The DOJ has been investigating allegations of DRam price fixing since 2002. Earlier this year Infineon pled guilty to corporate price-fixing charges and agreed to pay a $160m fine.
"These four executives are the first to plead guilty to a charge of fixing prices in what is still a very active and far-reaching investigation into anti-trust violations in the DRam industry," said Scott Hammond, the DOJ's director of criminal enforcement in the anti-trust division.
The four executives admitted to participating in meetings with co-conspirators to discuss the prices of DRam, exchange information about sales to PC customers and agree upon prices for DRam chips.
The PC customers affected by the price-fixing activities included Dell, Compaq, Hewlett-Packard, Apple, IBM and Gateway.
An executive at DRam supplier, Micron Technology, pleaded guilty in January to obstruction of justice with regard to the DOJ's investigation of price-fixing allegations.

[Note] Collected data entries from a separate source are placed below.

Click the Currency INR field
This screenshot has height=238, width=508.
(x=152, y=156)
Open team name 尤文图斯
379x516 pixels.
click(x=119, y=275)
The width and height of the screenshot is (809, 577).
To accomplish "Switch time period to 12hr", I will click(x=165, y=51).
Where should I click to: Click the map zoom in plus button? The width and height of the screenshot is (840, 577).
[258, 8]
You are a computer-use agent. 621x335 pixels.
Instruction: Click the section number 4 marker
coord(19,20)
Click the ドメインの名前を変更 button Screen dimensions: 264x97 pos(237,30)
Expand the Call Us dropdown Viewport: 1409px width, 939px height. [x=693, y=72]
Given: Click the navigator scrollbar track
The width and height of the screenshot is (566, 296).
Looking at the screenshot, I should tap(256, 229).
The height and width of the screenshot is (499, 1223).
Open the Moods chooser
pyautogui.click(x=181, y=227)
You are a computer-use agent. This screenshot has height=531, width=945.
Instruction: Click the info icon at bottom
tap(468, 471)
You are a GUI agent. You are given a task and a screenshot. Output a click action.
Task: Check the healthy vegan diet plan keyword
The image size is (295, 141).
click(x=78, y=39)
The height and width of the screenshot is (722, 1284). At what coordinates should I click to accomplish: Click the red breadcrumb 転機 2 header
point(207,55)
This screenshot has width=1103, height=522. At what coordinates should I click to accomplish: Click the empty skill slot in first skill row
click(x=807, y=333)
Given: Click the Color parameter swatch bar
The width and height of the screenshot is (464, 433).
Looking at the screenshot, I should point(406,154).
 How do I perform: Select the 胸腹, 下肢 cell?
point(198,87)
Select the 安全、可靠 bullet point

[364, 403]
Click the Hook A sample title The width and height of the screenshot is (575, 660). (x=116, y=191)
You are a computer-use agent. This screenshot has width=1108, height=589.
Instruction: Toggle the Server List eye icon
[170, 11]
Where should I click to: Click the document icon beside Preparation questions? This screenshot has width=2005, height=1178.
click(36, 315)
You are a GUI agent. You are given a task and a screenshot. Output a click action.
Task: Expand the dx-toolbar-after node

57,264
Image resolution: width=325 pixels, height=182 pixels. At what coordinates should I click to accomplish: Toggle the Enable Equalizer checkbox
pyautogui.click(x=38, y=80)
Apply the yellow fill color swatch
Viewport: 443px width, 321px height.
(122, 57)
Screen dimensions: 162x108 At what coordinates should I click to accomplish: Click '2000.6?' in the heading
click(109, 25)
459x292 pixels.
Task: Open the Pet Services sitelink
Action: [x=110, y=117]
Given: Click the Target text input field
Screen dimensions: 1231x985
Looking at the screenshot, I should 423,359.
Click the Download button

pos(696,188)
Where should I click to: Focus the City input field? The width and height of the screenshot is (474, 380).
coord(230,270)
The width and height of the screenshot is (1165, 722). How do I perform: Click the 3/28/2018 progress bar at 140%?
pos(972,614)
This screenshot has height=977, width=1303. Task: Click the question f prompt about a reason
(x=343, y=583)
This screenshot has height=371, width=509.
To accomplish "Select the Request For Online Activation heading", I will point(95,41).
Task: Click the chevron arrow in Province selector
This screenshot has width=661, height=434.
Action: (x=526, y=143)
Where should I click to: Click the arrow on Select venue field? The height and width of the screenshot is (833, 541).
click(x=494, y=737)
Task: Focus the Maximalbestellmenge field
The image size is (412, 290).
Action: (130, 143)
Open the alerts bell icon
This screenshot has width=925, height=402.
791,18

Court documents filed as part of a separate dispute between the DRam suppliers and memory designer Rambus indicated that Samsung and Hynix Semiconductor were also involved in price-fixing activities along with Micron and Infineon, but as yet no action has been taken against those companies or individuals within them.
"Infineon has taken aggressive steps to clarify compliance requirements with the US anti-trust law and to strengthen our global training programmes in order to ensure that issues like these do not arise again.
"We continue to fully co-operate with the ongoing DOJ investigation," the company said.